YOUR OBJECTIVE
Reproduce the text lines of each of the records below word for word, leaving out the pictures.

_____

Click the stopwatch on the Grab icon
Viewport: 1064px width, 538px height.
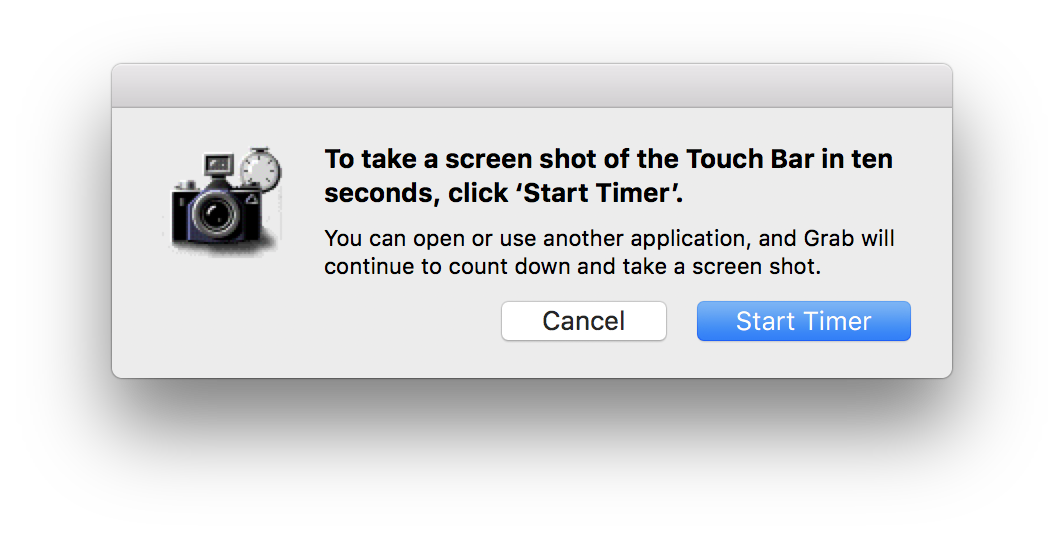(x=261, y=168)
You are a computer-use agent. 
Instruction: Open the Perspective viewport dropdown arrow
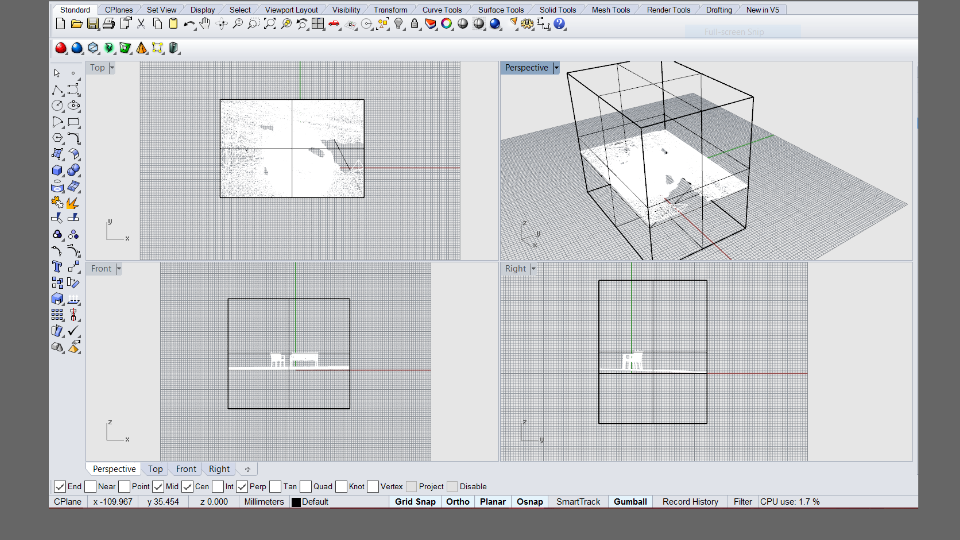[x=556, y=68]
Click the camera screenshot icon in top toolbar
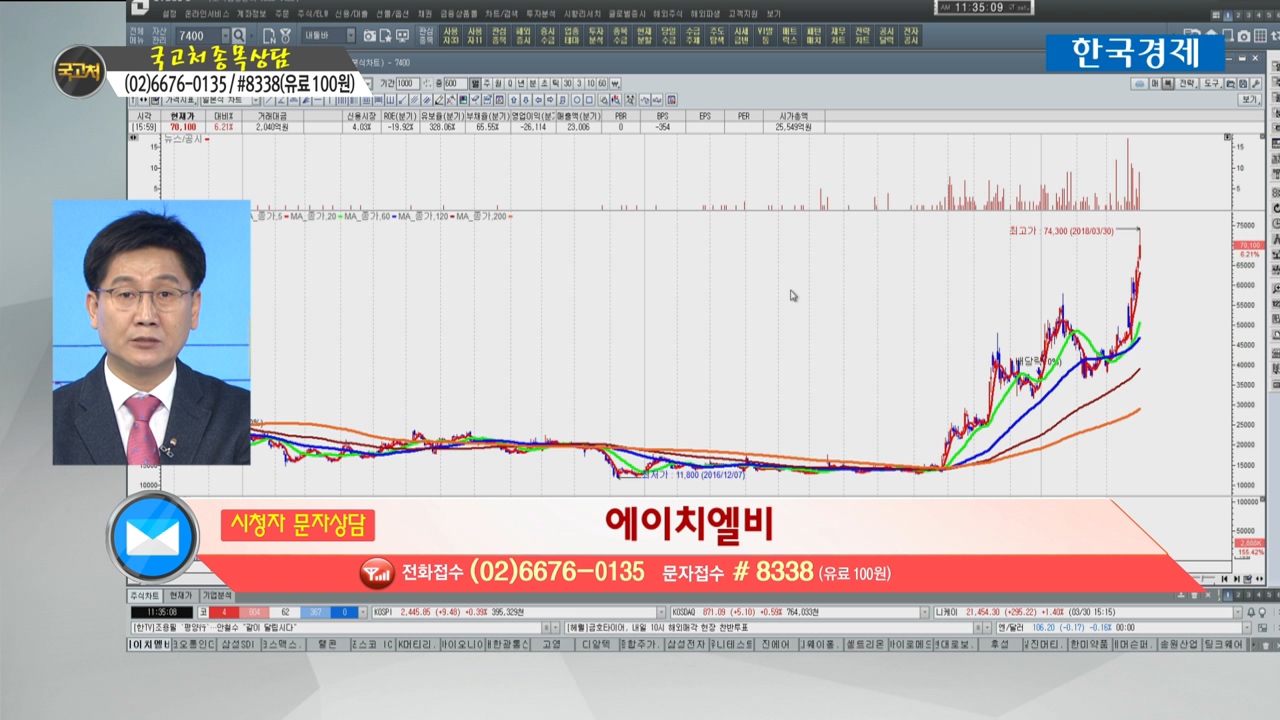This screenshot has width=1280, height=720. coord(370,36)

_____

RESULT
Click the stopwatch on the Grab icon
Viewport: 1064px width, 538px height.
(x=261, y=168)
You are a computer-use agent. 
Instruction: Open the Perspective viewport dropdown arrow
[x=556, y=68]
Click the camera screenshot icon in top toolbar
This screenshot has width=1280, height=720. coord(370,36)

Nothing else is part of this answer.